Write down exactly the lines of the records below, beginning with the first and ending with the line that includes "Click wrench icon next to Элемент field".

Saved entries
-*-*-

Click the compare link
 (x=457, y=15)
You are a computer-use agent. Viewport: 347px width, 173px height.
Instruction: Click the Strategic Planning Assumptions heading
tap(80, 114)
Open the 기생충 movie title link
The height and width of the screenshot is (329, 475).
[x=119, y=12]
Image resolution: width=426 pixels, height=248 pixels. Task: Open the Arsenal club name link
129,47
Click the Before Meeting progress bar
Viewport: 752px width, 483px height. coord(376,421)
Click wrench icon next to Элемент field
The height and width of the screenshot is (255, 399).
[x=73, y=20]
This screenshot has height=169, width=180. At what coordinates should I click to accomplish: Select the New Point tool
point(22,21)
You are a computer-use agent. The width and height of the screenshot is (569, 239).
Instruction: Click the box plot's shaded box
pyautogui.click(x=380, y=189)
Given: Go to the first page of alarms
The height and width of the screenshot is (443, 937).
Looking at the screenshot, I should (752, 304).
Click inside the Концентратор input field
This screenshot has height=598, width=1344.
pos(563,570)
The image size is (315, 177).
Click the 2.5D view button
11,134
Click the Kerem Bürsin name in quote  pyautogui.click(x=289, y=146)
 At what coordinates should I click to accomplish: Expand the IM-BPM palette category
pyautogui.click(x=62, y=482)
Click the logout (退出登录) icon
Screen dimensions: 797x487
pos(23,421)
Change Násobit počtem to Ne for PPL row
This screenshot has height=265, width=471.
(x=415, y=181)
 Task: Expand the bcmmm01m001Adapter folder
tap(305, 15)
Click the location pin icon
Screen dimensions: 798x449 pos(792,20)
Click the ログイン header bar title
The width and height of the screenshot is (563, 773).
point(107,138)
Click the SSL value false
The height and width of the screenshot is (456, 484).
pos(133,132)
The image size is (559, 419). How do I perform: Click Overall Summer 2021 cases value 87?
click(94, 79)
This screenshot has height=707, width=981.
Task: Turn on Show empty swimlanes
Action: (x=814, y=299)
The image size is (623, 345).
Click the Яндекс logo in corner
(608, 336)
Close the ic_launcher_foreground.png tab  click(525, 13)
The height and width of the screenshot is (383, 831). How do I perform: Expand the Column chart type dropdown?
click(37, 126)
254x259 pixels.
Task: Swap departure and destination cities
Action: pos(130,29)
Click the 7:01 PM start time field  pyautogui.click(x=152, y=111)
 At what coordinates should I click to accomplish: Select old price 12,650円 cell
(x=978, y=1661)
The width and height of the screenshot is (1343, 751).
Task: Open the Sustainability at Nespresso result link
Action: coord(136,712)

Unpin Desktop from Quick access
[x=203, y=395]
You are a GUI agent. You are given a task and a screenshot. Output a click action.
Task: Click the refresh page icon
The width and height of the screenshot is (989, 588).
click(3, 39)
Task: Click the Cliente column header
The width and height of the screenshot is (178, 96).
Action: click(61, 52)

-*-*-

**Answer section**.
Click the compare link
 (x=457, y=15)
You are a computer-use agent. Viewport: 347px width, 173px height.
Instruction: Click the Strategic Planning Assumptions heading
tap(80, 114)
Open the 기생충 movie title link
The height and width of the screenshot is (329, 475).
[x=119, y=12]
Image resolution: width=426 pixels, height=248 pixels. Task: Open the Arsenal club name link
129,47
Click the Before Meeting progress bar
Viewport: 752px width, 483px height. coord(376,421)
Click wrench icon next to Элемент field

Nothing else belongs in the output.